Por agora, o rapaz vai melhorando e ainda que Lance nunca chegasse a ser uma estrela, pode muito bem ser o suficientemente bom para permanecer na categoria. No entanto se essa melhora não vem e a sua continuidade na equipe representa um prejuízo, o mais provável é que seja o próprio Lawrence quem lhe diga que se dedique a outra coisa, pois nenhum pai gosta de ver seu filho fazer o ridículo e submetido a escárnio publico.

Em definitiva, as críticas que se dedicam tanto ao pai quanto ao filho me parecem excessivas, pois não estamos perante um comportamento que nos seja desconhecido. Não me parece que a ajuda que presta Lawrence a Lance seja algo excepcional ou censurável, visto que não se trata de nenhuma novidade na categoria… Nem em nenhuma outra parte.

Assim, levando em consideração as palavras de Confúcio sobre a nossa natural propensão a ajudar os filhos, creio que mais do que um caso de nepotismo, se trata pura e simplesmente de amor de pai.

Um abraço e até a próxima.

Manuel Blanco

P.S.: Dedico esta coluna à memória de meu pai e à de todos os pais!

Manuel Blanco
Manuel Blanco
Desenhista/Projetista, acompanha a formula 1 desde os tempos de Fittipaldi É um saudoso da categoria em seus anos 70 e 80. Atualmente mora em Valência (ESP)

7 Comments

  1. Mauro Santana disse:

    Olá Manuel!

    Parabéns por mais esta eccelente coluna.

    Aproveitando o gancho do Fernando, também lhe faço uma pergunta:

    Eduardo Barrichello tem futuro na F1?

    Certa vez vi uma entrevista do Rubinho falando de seu filho, que ele consegue abrir algumas portas, mas, que não consegue mante-las abertas.

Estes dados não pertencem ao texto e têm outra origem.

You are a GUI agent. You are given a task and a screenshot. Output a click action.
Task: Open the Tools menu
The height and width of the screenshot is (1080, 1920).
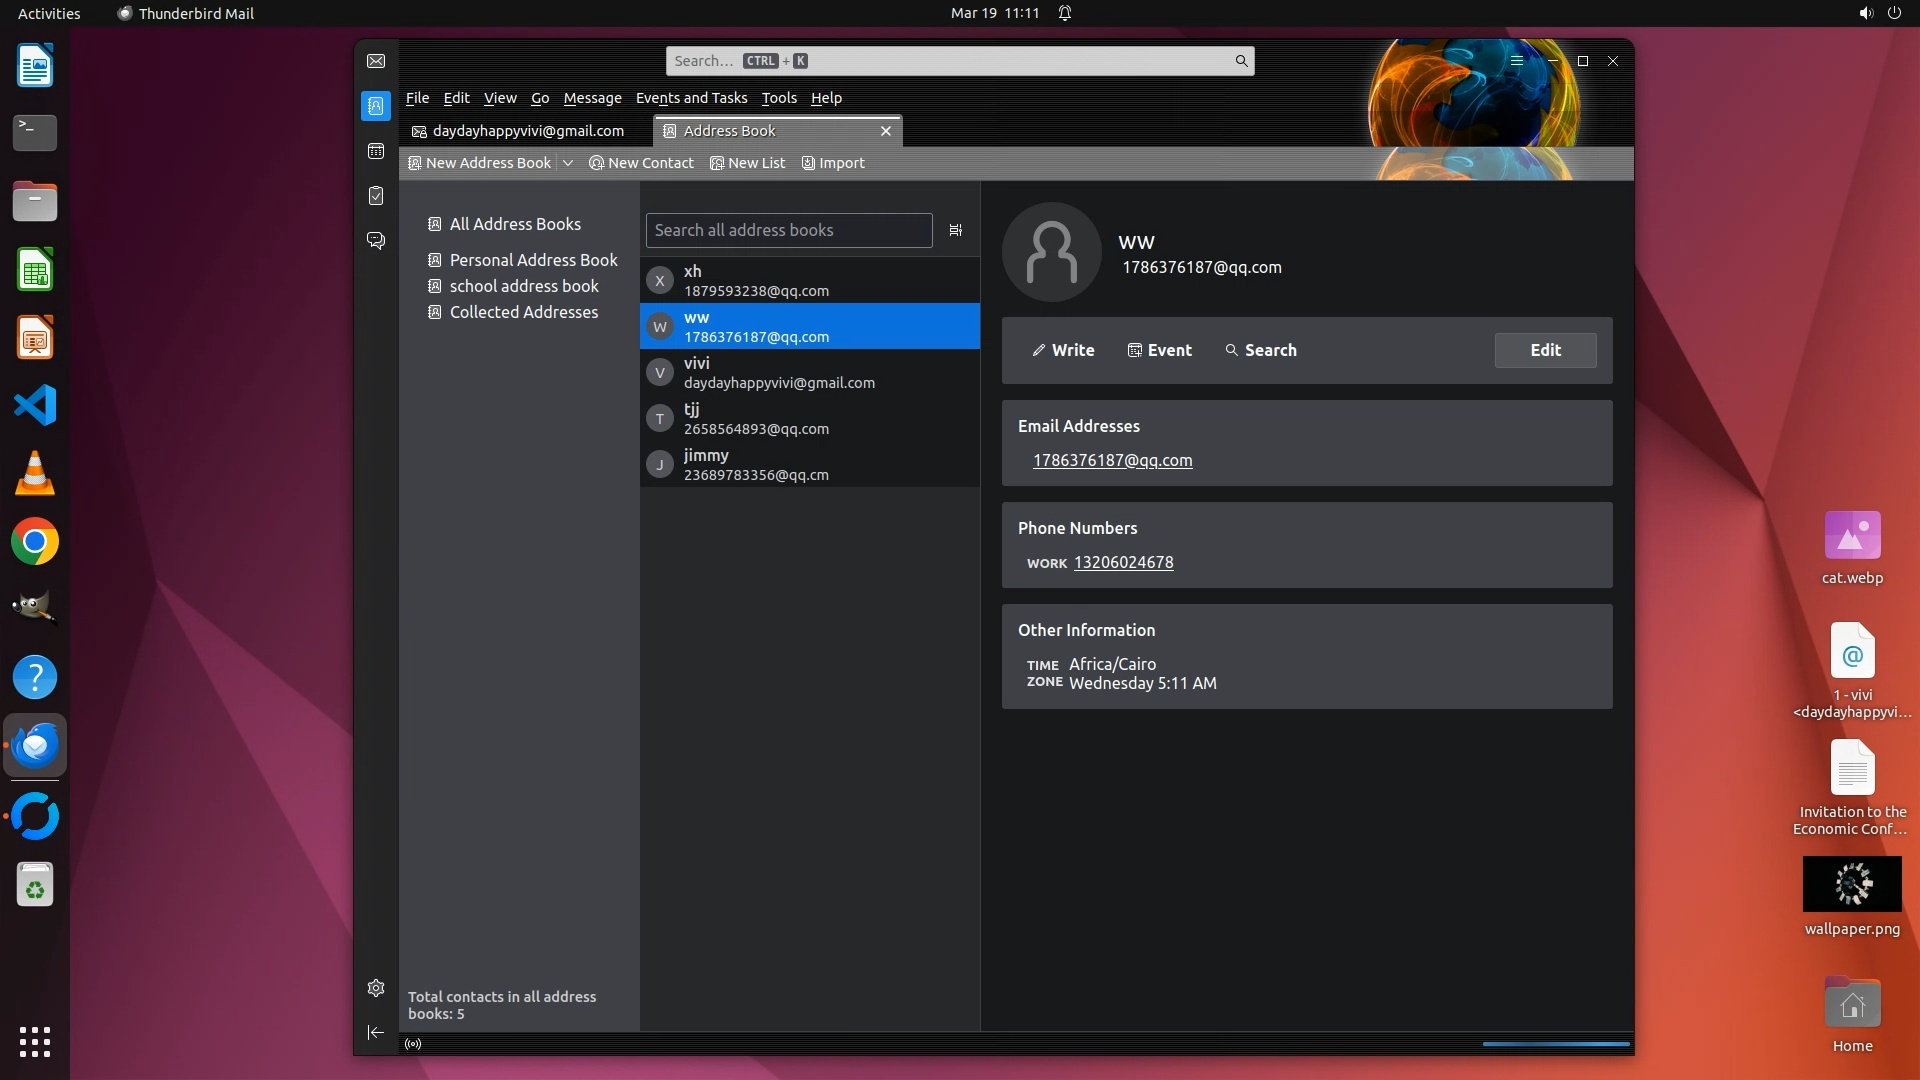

    Torço para que o próximo Barrichello chegue na F1.

    Abraço!

    • Manuel disse:

      Oi Mauro,

      Como disse Nils Bohr: “Fazer previsões é algo muito difícil, especialmente sobre o futuro ! “

      Confesso não ter seguido a carreira do garoto e só agora consultei as suas estatísticas. Pelo que vi, não há nada extraordinário que faça abrigar alguma esperança de que chegue à formula um, a menos que algum patrocinador aporte um bom dinheiro.

  2. Manuel disse:

    Olá Fernando,

    Bom, Nelsinho foi outro desses pilotos cujo pai lhe brindou a oportunidade de mostrar se tinha qualidades para chegar à formula um e seu histórico mostrou que sim, pois em 2006 seria vice campeão na GP2, perdendo por pouco para Hamilton.
    Uma vez na F1 o rapaz não fez feio, chegando a conseguir um pódio em sua primeira temporada e, mesmo que fosse numa corrida atribulada, ele manteve um bom ritmo durante toda a prova. Então a Renault já não era a que foi nas temporadas dos títulos de Alonso, que havia retornado à equipe e recebia as máximas atenções.
    Contudo e ainda sem o chamado crashgate da Singapura, creio Nelsinho não estava convencendo o suficiente para continuar na formula 1 e o incidente apenas precipitou sua saída da categoria. Talvez ele mesmo era consciente disso e acedeu a participar da falcatrua como um recurso para continuar na equipe.

  3. Fernando Marques disse:

    Manuel,

    vou deixar uma pergunta no ar, caso queira, gostaria da sua opinião. Nelsinho Piquet teria futuro na Formula1 se não fosse aquele episodio de Singapura?